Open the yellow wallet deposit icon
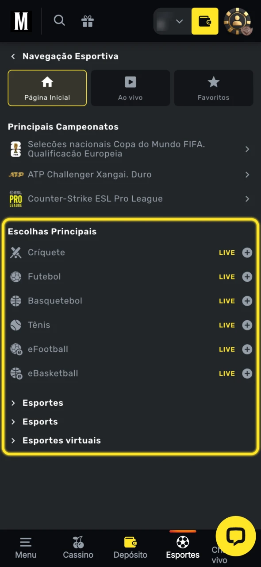261x567 pixels. click(x=204, y=21)
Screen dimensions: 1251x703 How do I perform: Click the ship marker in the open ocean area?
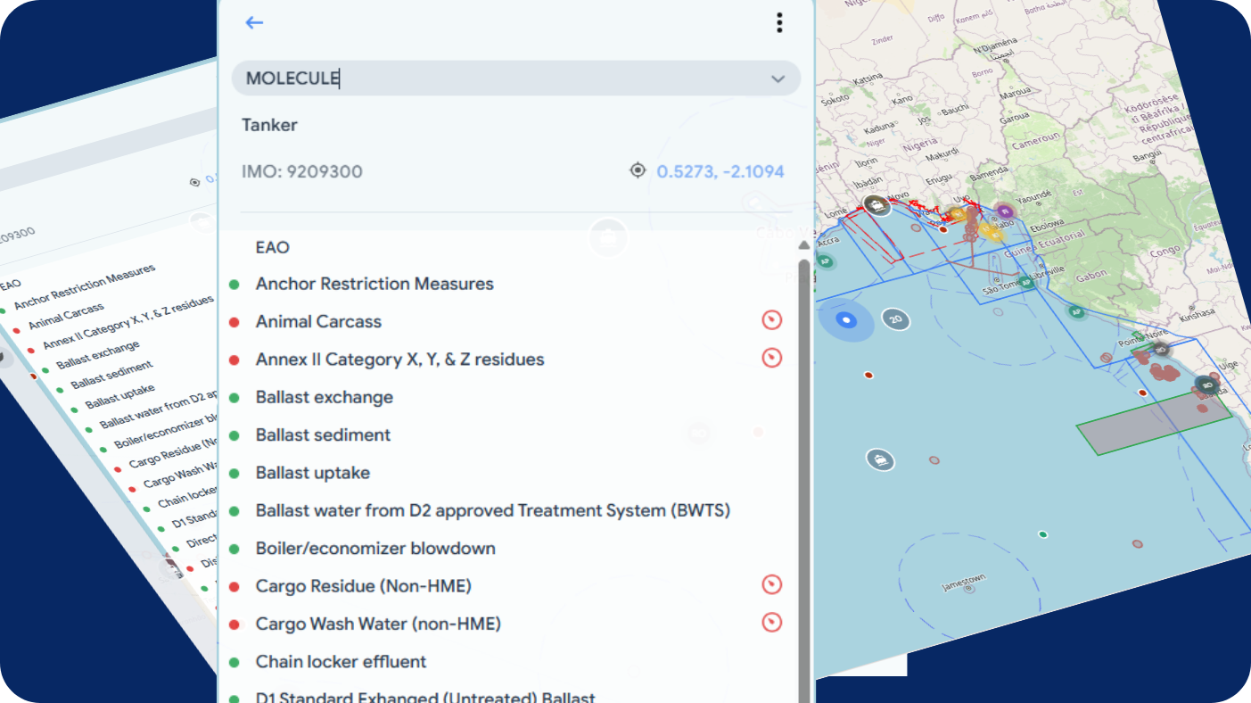879,459

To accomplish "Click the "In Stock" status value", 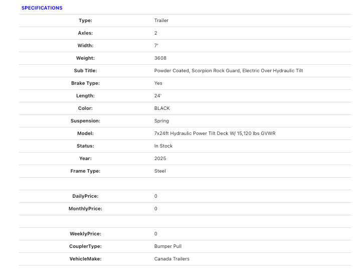I will [x=163, y=146].
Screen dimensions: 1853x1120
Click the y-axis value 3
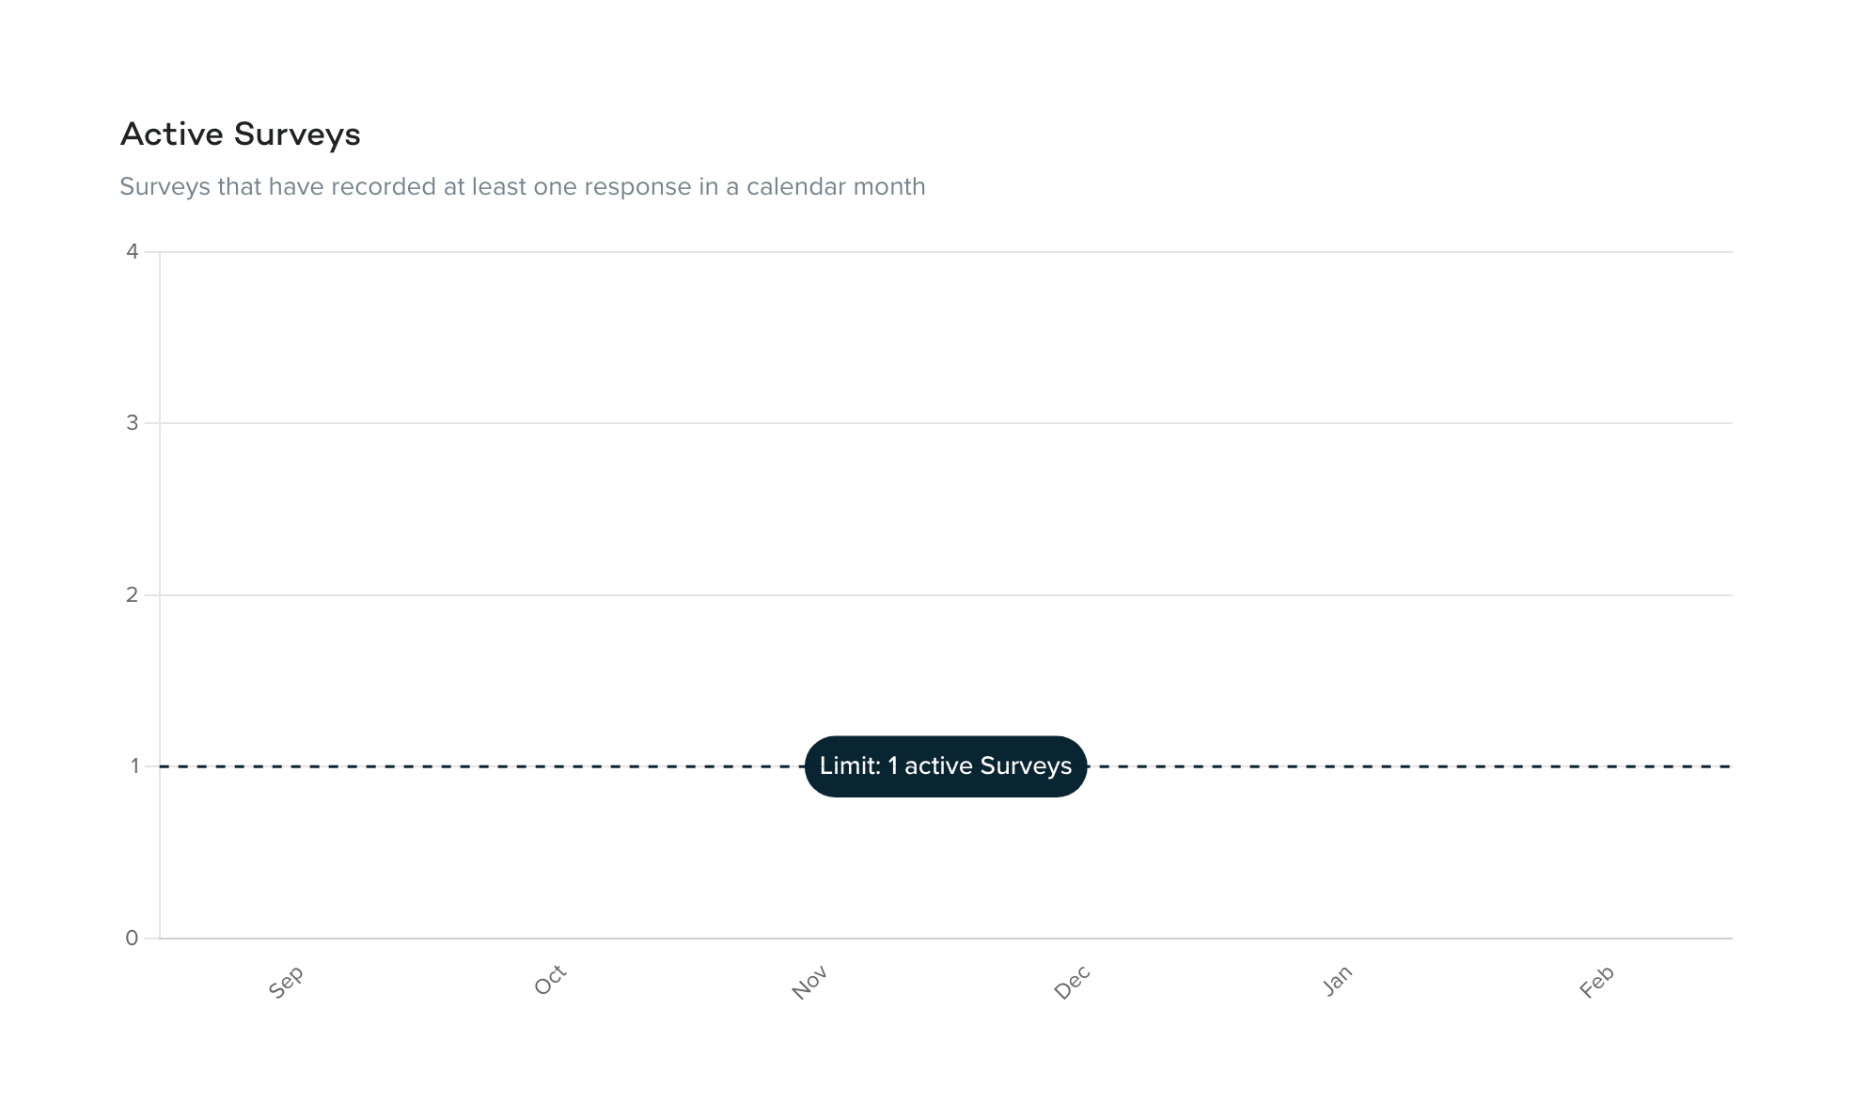click(x=133, y=423)
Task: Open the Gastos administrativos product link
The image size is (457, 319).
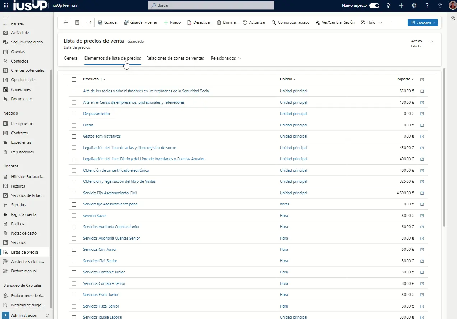Action: tap(102, 137)
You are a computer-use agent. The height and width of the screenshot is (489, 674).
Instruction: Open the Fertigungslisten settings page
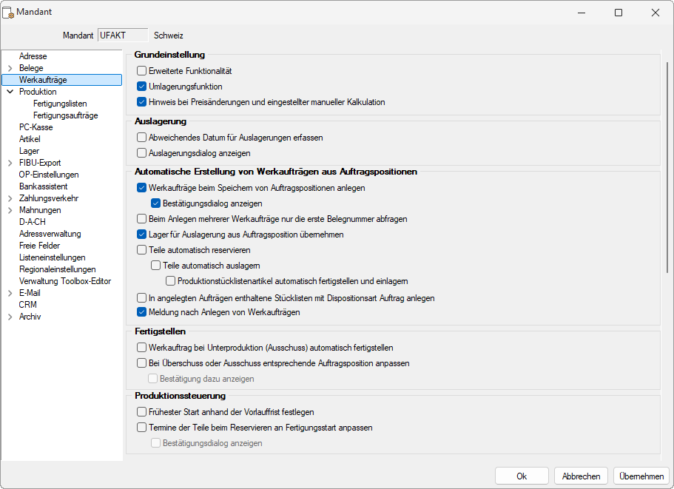60,104
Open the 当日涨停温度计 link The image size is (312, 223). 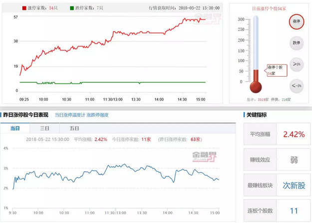69,115
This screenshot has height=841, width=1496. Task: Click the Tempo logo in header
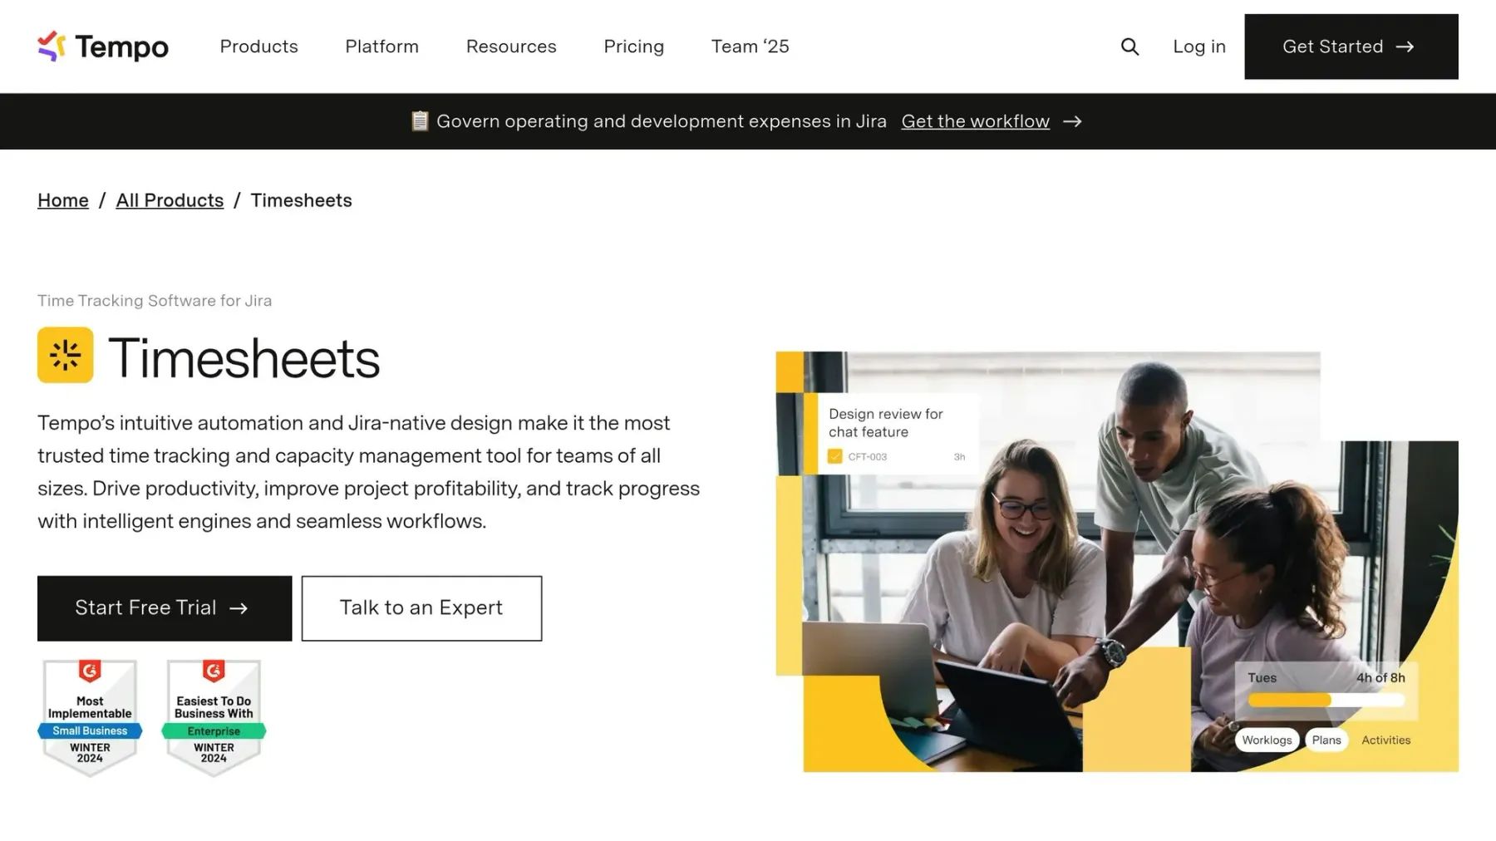pos(103,47)
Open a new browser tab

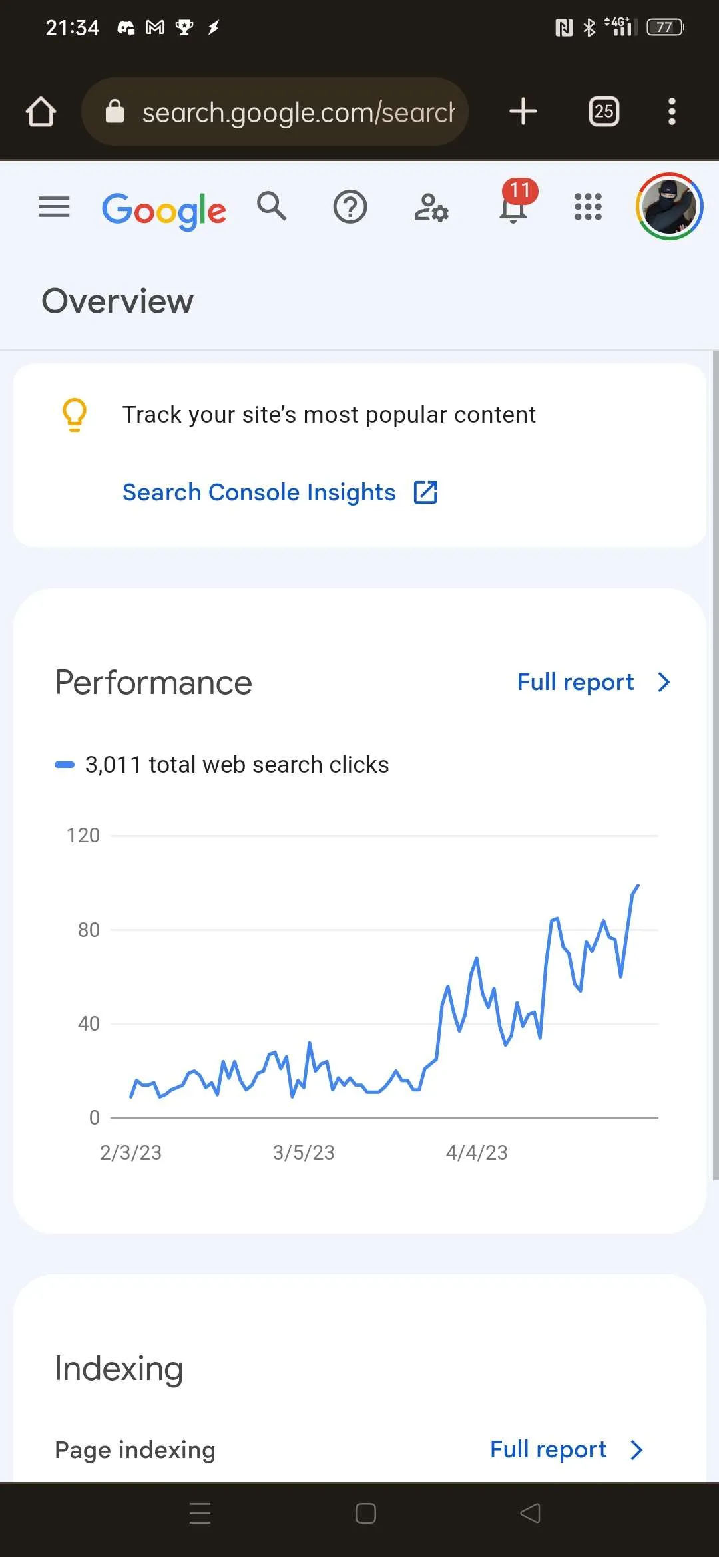(x=523, y=112)
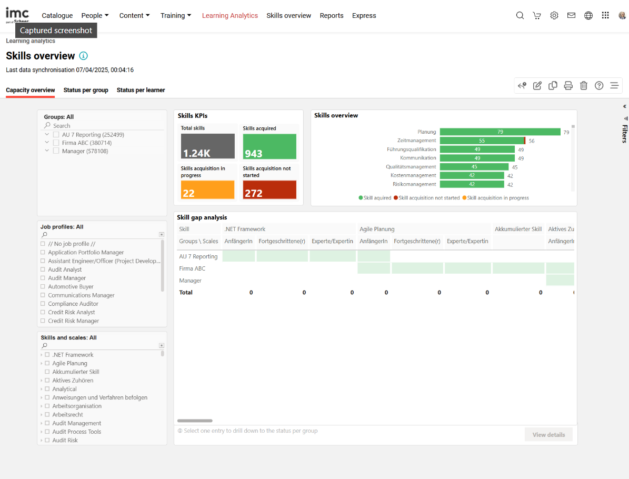The width and height of the screenshot is (629, 479).
Task: Click the trash delete icon in toolbar
Action: coord(584,86)
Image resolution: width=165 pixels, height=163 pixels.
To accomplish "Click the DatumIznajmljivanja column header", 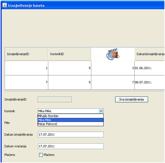I will (x=150, y=54).
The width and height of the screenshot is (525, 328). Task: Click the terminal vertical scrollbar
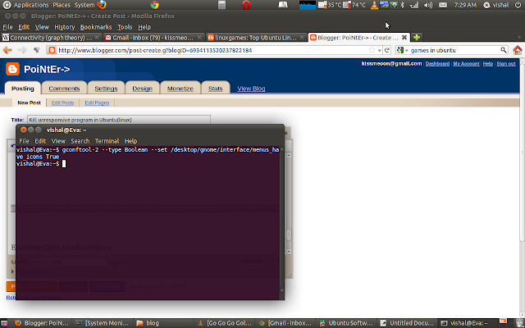click(281, 221)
+---+
REQUIRED ACTION: Start with the line above containing "This screenshot has" and end with the line containing "Image resolution: width=165". Set down that stretch exactly, without any pictures.

TASK ANSWER:
This screenshot has height=841, width=1496. Task: Click the Tempo logo in header
pos(103,47)
Open a new browser tab

(x=523, y=112)
The width and height of the screenshot is (629, 479).
Task: Click the trash delete icon in toolbar
Action: coord(584,86)
Image resolution: width=165 pixels, height=163 pixels.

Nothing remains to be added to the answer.